Both Harry and Zorian only explained their techniques in the briefest of detail. Despite the fairly effective collaboration so far, it was good to keep some cards close to the chest.
As they finished the impromptu lesson, the tunnels around them began to narrow, and the air around them grew humid and hot. After a few minutes of sweating, Rain activated one of his auras, and the temperature dropped immediately to comfortable levels. Their group quietened, and they walked in silence through the crisscrossing tunnels, following Mackerel's erratic movements. Hugh, acting on instincts transmitted from his spellbook, occasionally pointed out traps - lava pits, falling spikes, that sort of thing. It was nothing Artur couldn't handle.
The silence gave Harry some time to think about their destination.
Rain and Zorian had clear candidates for the location of the labyrinths on their worlds - Zorian's buried deep inside the Dungeon, Rain's at the epicentre of a magical storm called the Maelstrom. But they were heading for Earth.
Harry had a number of candidates for the labyrinth on Earth in mind, but one stood out as particularly likely.
The Atlanteans favoured elegant and flexible solutions - building the soul shell into humanity rather than enforcing constraints externally, psychologically diverting murderous intent rather than denying it, designing spells to serve as administrator keys when used in a certain way. How would they have protected their world from external contact?
Perhaps they would have wanted to maintain limited contact - exiling dangers from their own universe into others, or retrieving useful tools they deemed safe from other worlds. If so, there
was one device Harry knew of which matched such a description.
The Mirror of Noitilov.
A Mirror which reflected itself perfectly, and as such was absolutely stable. Its characteristic power was said to be to create and make contact with alternate realms of existence, though it allowed access only to what could be seen in the mirror itself.
Quirrell had claimed that the Mirror, alone of all magics, possessed a true moral orientation - just the kind of safety feature you would want to build into a device capable of connecting your homeworld to the rest of the infinitely dangerous multiverse. It was blind to personality or identity, and would treat all who come before it by the same rules. And it was said, on some level, to be Good, with a capital G.
He'd also said that phoenixes, like Fawkes, had come to Earth from a world evoked in the Mirror.
That was Harry's chief suspect as to the labyrinth on Earth.
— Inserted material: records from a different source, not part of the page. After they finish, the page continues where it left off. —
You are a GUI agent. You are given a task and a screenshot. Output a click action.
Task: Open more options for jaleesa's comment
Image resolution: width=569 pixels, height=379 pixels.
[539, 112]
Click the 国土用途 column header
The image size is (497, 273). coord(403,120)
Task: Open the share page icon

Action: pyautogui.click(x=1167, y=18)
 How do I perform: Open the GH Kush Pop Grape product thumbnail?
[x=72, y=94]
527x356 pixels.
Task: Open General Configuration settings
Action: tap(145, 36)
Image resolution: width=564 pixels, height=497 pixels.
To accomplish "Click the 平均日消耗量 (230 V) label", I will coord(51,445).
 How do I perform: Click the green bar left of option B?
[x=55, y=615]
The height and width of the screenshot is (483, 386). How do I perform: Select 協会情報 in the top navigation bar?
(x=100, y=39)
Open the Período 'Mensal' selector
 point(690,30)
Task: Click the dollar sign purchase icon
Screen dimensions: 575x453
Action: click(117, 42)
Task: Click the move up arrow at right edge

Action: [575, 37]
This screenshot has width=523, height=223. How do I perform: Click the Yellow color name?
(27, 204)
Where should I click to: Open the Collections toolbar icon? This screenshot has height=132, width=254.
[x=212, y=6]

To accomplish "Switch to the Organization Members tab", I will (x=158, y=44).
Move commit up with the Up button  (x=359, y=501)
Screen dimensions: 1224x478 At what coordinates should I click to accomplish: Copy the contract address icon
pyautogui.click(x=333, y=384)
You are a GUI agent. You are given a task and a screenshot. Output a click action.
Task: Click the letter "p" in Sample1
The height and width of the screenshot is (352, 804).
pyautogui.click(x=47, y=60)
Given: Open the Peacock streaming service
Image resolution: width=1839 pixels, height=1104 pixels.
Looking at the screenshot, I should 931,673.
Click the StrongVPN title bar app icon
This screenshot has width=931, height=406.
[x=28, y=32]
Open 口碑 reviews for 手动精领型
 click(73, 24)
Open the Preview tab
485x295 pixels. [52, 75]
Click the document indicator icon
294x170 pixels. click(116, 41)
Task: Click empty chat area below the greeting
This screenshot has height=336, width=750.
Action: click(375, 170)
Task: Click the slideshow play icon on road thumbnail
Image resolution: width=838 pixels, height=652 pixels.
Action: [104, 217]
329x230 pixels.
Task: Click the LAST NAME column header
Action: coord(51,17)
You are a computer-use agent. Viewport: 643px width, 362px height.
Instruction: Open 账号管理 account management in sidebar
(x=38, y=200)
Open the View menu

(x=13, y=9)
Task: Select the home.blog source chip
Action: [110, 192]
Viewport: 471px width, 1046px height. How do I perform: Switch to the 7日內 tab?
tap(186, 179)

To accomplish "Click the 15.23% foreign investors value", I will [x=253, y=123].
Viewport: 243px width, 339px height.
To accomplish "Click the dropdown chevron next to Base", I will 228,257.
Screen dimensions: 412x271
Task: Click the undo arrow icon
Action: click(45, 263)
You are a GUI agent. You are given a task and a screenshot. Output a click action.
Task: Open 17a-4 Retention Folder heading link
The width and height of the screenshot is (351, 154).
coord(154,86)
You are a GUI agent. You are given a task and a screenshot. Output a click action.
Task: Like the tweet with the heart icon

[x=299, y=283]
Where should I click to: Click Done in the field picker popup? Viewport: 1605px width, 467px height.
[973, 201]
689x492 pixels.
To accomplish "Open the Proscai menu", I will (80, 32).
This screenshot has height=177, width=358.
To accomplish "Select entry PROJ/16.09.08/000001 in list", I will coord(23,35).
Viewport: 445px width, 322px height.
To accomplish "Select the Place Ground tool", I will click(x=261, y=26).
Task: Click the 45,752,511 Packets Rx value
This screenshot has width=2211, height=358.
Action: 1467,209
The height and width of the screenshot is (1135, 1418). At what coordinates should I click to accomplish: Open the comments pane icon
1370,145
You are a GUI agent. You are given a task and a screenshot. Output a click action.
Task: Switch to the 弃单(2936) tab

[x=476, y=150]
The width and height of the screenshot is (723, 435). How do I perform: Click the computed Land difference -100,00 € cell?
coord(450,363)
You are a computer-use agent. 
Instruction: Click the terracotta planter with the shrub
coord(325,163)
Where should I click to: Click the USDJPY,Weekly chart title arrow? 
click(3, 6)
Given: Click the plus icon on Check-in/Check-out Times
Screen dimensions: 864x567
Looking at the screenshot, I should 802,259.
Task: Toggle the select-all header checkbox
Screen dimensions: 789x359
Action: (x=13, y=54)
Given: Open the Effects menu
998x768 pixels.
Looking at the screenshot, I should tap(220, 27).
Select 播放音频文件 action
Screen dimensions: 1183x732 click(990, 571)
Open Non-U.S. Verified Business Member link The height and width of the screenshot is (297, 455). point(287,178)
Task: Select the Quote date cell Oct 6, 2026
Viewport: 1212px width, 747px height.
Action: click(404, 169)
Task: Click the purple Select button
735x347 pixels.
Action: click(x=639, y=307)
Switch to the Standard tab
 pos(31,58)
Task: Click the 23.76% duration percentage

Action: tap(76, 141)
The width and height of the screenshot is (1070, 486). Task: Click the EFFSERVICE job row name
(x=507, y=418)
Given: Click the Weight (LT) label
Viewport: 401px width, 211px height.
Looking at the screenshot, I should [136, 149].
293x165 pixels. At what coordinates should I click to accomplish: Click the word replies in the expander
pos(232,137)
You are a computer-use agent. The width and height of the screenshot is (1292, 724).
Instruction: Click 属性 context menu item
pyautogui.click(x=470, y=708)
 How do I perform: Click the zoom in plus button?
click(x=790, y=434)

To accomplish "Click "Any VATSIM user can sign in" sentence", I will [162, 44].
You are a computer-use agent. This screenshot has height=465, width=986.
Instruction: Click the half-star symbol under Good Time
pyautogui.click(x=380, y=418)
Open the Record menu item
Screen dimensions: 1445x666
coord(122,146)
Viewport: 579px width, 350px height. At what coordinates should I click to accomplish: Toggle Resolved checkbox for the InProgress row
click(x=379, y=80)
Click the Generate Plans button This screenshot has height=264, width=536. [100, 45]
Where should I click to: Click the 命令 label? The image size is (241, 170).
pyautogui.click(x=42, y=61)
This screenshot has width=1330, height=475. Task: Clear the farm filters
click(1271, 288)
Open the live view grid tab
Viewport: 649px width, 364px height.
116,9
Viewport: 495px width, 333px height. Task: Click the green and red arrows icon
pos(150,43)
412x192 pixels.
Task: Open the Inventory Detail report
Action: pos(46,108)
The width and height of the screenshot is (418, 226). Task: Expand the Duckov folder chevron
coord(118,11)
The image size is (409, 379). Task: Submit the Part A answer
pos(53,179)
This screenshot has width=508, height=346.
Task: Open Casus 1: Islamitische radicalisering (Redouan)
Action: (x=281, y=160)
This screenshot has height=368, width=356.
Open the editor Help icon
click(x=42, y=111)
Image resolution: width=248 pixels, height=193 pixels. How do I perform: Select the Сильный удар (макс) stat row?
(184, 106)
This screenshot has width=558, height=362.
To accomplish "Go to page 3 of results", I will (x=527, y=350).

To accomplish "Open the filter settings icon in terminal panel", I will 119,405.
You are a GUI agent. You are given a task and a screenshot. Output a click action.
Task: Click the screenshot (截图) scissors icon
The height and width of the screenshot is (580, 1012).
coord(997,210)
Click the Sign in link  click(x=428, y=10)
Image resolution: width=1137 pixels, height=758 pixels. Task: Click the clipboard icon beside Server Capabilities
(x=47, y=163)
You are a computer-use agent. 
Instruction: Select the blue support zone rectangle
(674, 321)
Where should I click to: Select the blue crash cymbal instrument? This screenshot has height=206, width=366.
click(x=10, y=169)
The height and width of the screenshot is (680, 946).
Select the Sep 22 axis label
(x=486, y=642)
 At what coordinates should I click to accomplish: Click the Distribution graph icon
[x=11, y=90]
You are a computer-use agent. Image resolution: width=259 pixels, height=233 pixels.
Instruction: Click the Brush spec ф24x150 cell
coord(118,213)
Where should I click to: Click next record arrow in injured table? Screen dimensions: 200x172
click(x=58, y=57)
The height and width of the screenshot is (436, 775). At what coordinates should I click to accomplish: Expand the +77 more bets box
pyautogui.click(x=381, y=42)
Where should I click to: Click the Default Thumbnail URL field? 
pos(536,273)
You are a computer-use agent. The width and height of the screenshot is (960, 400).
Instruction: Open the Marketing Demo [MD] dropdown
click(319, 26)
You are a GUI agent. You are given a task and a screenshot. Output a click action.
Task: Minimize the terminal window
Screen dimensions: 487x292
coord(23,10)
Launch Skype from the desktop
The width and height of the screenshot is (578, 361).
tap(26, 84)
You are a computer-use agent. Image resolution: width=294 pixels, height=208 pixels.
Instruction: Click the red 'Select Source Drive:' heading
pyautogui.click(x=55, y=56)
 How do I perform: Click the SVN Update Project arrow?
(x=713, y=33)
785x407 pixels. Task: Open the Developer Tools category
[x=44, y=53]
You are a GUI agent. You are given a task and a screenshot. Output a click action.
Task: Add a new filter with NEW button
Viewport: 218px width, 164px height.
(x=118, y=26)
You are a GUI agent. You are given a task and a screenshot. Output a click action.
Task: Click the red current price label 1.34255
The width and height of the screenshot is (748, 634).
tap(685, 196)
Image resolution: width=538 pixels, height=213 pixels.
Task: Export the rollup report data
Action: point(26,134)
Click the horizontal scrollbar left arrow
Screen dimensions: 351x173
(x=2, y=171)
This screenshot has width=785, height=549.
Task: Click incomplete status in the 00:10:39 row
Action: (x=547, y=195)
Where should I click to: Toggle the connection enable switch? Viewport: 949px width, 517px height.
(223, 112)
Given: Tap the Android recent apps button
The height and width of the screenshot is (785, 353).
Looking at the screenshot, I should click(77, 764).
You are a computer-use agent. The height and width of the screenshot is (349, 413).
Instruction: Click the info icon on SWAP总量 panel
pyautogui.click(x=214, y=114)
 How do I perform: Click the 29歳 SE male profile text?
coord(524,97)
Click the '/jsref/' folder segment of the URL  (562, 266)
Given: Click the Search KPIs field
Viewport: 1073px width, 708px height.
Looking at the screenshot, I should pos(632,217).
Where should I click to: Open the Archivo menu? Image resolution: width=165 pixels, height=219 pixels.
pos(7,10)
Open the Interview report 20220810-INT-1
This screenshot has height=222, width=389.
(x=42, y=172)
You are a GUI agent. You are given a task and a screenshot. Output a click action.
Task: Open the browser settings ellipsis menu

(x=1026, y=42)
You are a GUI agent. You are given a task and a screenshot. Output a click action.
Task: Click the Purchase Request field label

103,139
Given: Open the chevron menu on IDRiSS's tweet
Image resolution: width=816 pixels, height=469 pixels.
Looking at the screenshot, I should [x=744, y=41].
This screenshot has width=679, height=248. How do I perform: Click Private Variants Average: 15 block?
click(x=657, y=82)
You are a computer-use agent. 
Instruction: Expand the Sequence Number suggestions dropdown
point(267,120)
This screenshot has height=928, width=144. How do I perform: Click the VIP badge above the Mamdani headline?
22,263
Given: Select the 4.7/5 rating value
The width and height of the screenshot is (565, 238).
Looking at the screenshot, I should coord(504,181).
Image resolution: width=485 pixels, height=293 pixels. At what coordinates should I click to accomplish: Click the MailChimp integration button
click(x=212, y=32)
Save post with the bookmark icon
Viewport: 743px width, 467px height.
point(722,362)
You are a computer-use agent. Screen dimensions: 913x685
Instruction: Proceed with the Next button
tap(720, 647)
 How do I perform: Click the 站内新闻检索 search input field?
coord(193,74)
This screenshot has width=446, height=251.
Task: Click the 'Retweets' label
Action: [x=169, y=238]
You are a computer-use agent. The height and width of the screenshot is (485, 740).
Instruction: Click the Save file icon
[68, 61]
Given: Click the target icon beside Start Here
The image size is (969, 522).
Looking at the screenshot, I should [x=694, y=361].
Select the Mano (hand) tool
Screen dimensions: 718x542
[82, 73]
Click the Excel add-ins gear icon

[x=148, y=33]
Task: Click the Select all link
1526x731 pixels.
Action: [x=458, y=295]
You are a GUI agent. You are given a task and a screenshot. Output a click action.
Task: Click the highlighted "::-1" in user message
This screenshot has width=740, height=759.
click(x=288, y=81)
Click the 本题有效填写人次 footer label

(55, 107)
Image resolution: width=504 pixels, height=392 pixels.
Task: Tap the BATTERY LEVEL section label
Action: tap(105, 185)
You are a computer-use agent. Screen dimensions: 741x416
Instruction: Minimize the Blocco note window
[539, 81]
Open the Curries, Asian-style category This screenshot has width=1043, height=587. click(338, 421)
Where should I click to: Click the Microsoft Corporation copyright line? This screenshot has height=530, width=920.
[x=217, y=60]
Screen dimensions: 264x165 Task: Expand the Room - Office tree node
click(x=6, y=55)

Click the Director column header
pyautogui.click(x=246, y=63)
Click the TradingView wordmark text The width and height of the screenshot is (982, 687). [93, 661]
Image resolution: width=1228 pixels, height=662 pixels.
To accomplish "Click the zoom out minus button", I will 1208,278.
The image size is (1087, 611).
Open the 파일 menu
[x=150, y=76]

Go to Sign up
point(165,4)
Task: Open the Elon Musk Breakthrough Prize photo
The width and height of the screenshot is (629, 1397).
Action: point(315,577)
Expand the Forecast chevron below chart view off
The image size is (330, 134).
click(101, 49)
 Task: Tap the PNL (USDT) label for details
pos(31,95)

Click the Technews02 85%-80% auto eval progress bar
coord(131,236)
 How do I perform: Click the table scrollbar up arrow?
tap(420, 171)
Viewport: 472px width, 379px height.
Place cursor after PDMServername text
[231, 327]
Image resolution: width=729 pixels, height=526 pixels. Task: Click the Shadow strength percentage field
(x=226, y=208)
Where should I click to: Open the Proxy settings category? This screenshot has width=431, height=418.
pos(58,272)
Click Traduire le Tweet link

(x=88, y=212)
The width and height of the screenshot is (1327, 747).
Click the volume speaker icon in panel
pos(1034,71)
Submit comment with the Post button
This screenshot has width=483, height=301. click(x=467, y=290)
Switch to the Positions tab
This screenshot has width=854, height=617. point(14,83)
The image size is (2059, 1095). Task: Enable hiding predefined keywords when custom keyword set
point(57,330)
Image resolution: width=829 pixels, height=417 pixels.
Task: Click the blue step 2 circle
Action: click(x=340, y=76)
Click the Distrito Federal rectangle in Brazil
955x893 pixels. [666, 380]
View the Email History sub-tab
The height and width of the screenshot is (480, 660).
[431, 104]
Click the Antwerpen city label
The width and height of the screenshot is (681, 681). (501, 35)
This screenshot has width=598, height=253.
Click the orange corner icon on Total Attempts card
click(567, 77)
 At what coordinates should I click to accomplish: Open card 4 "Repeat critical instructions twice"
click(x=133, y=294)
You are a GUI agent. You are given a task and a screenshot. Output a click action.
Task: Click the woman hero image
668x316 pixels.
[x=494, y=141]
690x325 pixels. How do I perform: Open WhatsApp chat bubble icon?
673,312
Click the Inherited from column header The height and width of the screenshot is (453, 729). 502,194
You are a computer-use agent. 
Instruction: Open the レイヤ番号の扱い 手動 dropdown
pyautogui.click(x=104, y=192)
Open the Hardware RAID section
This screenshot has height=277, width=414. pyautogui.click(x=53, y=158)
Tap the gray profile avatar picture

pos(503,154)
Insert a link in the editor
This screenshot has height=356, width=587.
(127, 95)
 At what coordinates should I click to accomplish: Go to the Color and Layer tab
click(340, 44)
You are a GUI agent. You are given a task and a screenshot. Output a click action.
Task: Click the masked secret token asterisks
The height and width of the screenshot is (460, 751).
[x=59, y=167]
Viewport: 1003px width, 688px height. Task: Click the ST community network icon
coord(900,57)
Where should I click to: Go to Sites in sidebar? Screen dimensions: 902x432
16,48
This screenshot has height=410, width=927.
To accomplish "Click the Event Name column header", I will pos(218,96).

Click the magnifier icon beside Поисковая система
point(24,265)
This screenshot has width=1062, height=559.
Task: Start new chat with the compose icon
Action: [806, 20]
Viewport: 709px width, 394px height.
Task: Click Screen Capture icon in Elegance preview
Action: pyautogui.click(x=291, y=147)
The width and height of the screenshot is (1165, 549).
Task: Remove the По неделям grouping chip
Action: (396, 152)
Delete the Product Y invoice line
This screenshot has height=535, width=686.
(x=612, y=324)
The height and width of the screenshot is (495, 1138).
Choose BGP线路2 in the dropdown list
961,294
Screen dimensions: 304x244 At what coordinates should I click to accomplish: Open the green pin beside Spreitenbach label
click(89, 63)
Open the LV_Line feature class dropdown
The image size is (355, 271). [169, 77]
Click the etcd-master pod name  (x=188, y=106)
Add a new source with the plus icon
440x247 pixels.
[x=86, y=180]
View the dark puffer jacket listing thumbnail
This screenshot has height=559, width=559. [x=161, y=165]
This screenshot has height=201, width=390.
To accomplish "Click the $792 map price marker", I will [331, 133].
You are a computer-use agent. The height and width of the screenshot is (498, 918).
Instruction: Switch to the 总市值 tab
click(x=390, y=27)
If he was right, then at the same time as they'd sealed off their world from any others, the Atlanteans had built the Mirror as a way to reap the benefits of a cosmos they were unwilling to face as a whole.
And somewhere inside the hidden inner worlds of the last great work of Atlantis, sealed by the final machinations of Lord Voldemort and by Harry's last great failure, was Professor Dumbledore.